## Trecho do texto
Não está em discussão no momento qualquer tratado a respeito, mas faz falta uma convenção internacional proibindo, em qualquer idioma, o uso da palavra complicada para agredir o homem simples.
Ao longo da História, a linguagem cifrada tem sido notório instrumento de conquista e sustentação do poder. Em culturas primitivas, sempre foi comum que pajés, xamãs e outros curandeiros recorressem a danças enigmáticas e algaravia incompreensível para produzir curas e profecias. Enquanto não fossem entendidos, o monopólio estava garantido. Sobre esse princípio básico, nos dias de hoje comunicólogos de todos os matizes constroem impérios.
Hoje, há quem atribua a motivos semelhantes as receitas médicas que recebemos, só decifráveis por farmacêuticos. Provavelmente em quase todos os casos é nobre o motivo de gatafunhos e garabulhos: visam a impedir a automedicação.
A vaidade frívola também explica a linguagem cifrada; por exemplo, o meu uso, logo aí em cima, de garabulhos e gatafunhos.
Na área do direito, o abuso da ininteligibilidade (palavras desse tamanhão fazem parte do nosso tema) tem escassa desculpa. Ela é uma arma do erudito contra o humilde. E poucos atos do Estado contra cidadãos comuns, excluindo-se a violência física, são tão covardes como o uso do vocabulário rebuscado e do latim sem qualquer sentido prático.

## Conjunto de dados
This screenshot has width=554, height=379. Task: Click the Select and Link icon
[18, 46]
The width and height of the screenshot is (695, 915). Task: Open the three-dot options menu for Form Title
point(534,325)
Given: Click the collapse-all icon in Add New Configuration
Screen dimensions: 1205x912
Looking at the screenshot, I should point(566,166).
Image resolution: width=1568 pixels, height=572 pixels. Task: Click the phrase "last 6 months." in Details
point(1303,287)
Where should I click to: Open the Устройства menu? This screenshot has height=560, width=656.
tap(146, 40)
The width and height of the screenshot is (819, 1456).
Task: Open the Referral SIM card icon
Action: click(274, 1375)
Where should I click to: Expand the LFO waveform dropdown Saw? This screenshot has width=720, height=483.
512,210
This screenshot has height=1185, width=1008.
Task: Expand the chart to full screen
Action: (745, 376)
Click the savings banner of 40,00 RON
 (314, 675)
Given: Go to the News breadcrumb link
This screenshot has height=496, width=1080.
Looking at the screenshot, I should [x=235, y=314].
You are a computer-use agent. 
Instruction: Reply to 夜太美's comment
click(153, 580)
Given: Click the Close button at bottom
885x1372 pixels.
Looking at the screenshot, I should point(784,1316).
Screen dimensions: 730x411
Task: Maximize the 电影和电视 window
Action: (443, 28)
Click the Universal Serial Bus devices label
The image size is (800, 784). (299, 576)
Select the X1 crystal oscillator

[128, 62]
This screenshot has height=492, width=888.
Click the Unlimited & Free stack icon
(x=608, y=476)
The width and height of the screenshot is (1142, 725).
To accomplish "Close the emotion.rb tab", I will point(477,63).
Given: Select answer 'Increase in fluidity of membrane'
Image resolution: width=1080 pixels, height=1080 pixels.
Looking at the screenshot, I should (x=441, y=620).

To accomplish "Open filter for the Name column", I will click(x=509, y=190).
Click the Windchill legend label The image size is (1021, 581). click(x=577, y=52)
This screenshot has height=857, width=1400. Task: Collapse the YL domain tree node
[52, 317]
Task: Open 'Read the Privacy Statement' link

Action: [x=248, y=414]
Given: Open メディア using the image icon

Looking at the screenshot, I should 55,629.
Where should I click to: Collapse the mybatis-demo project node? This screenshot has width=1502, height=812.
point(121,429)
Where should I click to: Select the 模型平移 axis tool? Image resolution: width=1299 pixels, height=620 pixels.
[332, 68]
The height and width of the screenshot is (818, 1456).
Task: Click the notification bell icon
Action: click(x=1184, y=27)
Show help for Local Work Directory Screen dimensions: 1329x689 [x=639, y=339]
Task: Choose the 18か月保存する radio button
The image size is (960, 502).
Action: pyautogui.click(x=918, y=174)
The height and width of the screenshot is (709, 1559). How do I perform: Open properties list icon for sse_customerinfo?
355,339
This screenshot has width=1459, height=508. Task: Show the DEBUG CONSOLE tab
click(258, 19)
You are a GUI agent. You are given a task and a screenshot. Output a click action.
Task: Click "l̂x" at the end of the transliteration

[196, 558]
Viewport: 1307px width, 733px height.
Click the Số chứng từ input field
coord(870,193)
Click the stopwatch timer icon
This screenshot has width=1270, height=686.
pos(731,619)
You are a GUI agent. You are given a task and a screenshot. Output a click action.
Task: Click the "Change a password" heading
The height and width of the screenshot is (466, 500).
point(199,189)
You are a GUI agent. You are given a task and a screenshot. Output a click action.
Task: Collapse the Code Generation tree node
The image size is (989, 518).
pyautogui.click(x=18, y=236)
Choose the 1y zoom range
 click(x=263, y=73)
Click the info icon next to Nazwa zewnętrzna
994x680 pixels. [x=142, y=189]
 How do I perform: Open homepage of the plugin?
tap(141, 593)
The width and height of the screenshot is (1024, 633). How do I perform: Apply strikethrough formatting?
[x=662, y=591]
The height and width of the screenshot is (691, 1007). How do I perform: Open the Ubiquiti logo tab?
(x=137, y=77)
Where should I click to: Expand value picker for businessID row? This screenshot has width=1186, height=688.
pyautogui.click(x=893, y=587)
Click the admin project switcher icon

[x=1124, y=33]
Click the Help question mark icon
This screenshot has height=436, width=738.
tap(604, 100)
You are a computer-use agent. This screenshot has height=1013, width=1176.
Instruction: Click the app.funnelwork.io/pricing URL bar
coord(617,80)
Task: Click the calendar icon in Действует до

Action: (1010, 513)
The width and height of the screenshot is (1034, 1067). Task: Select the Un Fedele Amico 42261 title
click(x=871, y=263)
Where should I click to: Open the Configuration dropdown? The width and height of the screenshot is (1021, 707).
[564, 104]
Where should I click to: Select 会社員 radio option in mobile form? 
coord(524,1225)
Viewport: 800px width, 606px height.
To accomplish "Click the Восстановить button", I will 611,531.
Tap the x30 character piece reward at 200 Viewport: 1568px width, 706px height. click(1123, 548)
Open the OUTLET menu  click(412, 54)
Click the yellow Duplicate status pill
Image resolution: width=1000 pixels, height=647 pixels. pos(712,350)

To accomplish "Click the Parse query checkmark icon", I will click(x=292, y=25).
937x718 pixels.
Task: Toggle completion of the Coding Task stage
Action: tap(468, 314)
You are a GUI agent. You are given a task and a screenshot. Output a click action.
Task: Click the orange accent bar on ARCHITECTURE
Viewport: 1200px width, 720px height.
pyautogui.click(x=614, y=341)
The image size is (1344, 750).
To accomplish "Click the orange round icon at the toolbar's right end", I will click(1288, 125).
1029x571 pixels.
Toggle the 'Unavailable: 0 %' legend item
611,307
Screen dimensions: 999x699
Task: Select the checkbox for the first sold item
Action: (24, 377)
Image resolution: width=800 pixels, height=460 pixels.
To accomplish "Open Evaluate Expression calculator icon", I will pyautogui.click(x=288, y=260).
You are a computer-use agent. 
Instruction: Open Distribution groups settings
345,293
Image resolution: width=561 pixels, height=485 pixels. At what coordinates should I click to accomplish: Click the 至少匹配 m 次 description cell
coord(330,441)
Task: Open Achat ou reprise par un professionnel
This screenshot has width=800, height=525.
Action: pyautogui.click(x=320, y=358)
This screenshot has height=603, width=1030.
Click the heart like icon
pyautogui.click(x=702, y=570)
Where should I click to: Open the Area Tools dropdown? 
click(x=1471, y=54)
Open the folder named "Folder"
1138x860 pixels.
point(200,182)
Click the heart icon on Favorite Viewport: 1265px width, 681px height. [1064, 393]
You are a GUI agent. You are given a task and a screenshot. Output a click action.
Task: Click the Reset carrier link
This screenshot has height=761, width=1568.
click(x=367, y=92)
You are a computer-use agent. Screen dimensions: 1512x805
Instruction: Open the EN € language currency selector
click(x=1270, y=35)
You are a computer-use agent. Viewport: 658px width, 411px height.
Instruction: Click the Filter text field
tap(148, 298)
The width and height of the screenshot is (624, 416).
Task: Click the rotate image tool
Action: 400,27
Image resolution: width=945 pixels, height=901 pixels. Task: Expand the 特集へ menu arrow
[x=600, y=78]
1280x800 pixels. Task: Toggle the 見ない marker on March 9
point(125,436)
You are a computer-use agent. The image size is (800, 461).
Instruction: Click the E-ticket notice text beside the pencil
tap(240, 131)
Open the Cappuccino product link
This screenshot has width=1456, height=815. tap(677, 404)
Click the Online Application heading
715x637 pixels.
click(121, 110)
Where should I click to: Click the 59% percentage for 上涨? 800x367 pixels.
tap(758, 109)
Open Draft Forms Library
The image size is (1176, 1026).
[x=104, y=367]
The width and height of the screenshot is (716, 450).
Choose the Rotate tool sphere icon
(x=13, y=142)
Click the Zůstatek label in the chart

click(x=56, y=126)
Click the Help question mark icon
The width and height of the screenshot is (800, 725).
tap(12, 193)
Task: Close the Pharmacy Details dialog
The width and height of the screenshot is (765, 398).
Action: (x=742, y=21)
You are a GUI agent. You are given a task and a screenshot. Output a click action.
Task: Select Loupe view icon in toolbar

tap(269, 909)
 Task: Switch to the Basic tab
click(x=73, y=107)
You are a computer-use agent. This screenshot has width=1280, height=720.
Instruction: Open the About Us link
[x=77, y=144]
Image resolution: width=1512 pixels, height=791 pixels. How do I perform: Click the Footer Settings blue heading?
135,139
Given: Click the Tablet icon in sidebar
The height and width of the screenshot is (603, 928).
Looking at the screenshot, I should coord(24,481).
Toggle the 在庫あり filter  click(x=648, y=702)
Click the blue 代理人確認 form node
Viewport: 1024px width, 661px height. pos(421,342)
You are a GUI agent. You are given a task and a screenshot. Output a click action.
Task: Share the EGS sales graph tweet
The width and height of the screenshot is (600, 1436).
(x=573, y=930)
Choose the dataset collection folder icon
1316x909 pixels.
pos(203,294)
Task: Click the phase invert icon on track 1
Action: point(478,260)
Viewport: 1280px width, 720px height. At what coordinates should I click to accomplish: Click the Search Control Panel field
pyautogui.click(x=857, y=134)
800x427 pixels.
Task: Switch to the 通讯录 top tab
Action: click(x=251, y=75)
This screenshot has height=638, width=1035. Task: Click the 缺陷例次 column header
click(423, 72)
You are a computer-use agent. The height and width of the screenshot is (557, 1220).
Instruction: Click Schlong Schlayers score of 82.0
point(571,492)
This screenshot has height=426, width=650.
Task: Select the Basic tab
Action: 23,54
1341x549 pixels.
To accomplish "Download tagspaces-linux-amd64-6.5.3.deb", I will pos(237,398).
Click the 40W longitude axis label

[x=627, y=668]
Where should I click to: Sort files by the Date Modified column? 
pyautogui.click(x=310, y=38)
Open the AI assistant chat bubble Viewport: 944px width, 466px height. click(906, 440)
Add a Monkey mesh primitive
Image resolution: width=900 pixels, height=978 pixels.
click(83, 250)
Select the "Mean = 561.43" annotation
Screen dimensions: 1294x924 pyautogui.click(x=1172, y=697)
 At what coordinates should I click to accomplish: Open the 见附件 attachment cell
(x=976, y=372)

## Instrução
Reescreva o trecho do texto entre "Não está em" e "matizes constroem impérios.", inclusive, trocando "homem simples" por "cidadão comum".

## Sua resposta
Não está em discussão no momento qualquer tratado a respeito, mas faz falta uma convenção internacional proibindo, em qualquer idioma, o uso da palavra complicada para agredir o cidadão comum.
Ao longo da História, a linguagem cifrada tem sido notório instrumento de conquista e sustentação do poder. Em culturas primitivas, sempre foi comum que pajés, xamãs e outros curandeiros recorressem a danças enigmáticas e algaravia incompreensível para produzir curas e profecias. Enquanto não fossem entendidos, o monopólio estava garantido. Sobre esse princípio básico, nos dias de hoje comunicólogos de todos os matizes constroem impérios.